*** Begin section ***

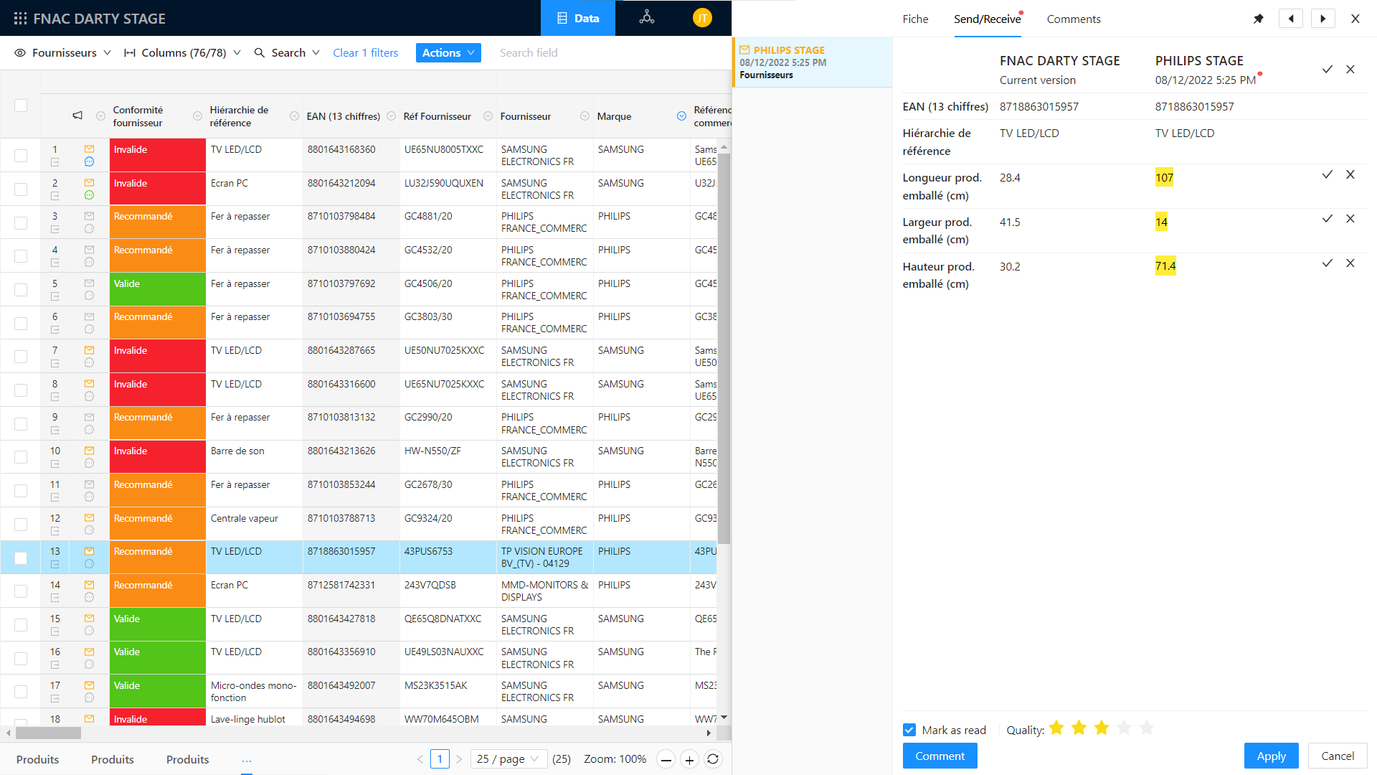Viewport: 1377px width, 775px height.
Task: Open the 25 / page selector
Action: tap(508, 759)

*** End section ***
*** Begin section ***

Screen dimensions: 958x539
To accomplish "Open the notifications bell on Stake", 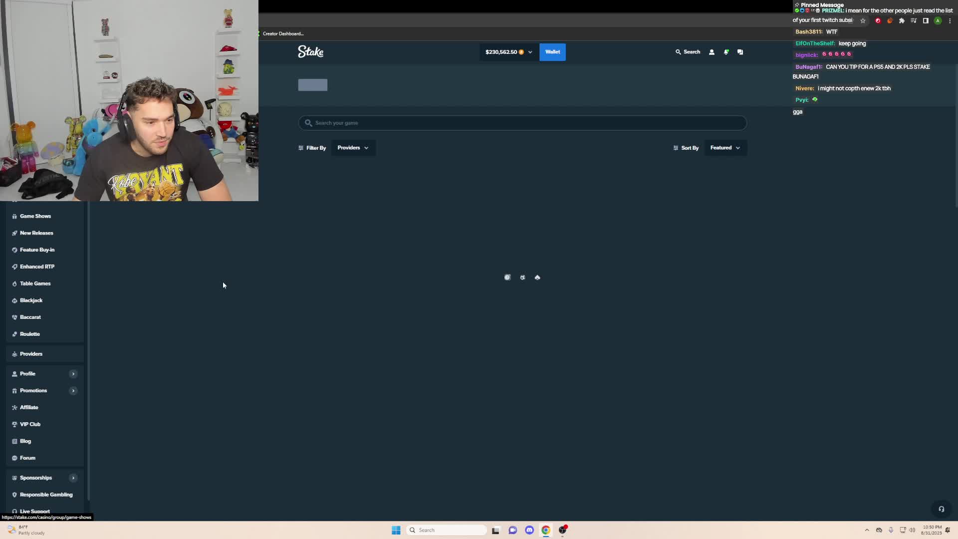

*** End section ***

> _EXERCISE DIRECTIONS_
Reproduce exactly the lines above that run from the one with "Screen dimensions: 958x539" to the one with "the notifications bell", both included, leaving pictures out.

> _RESULT_
Screen dimensions: 958x539
To accomplish "Open the notifications bell on Stake", 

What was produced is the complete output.